Standing 6'5 with just decent length, a solid frame, and average athleticism, Adams has good size for a shooting guard, but clearly is more appealing due to his skills than his physical tools.
Adams' game revolves heavily around his spot-up jump shot, specifically from three-point range, where he shot a scorching 5-for-7 in his team's dominant 85-55 win. Adams has effortless range and excellent mechanics, being very dangerous both in the half court and transition. His release in high and quick and he does a good job getting open off the ball, as he clearly has a good feel for utilizing this potent weapon.
Beyond his excellent shooting ability, Adams' game doesn't stand out notably in any other ways. He does a decent job complementing his shooting by finishing on simple lay-ups in transition and straight-line drives, just enough to keep the defense honest.
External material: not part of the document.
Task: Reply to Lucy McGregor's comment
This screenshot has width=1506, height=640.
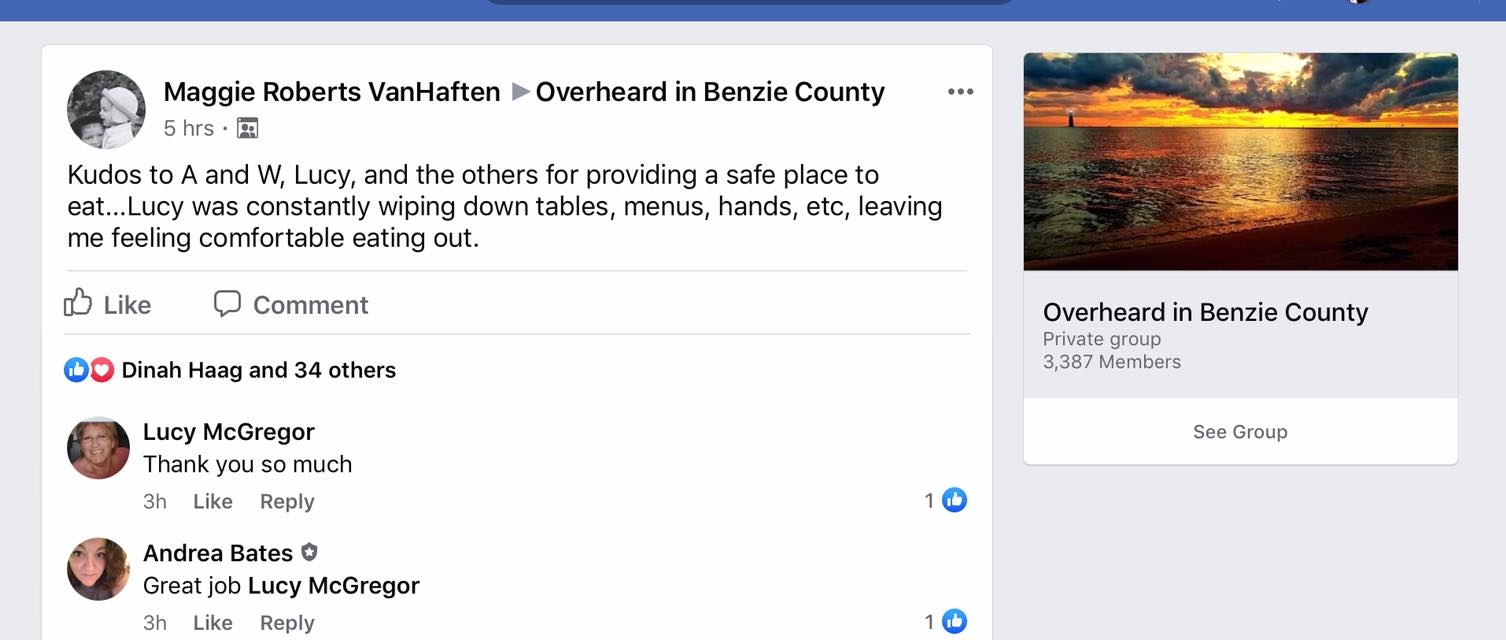Action: pyautogui.click(x=287, y=501)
He doesn't show much in terms of shot creating ability, either on the perimeter or going to the basket, but seems well aware of the role he's best suited to play.
Adams also benefits from playing in an extremely well-run offense with very talented players on Oak Hill, something that will be interesting to compare playing next season at UCLA. How he adjusts to a more level playing field and bigger, more athletic competition will be key to his development, along with what tools he improves to add to his somewhat limited repertoire.
Looking forward, it's tough to say what Adams' ultimate long term potential is at this stage, as it is highly dependent on how his role playing ability translates to the college level.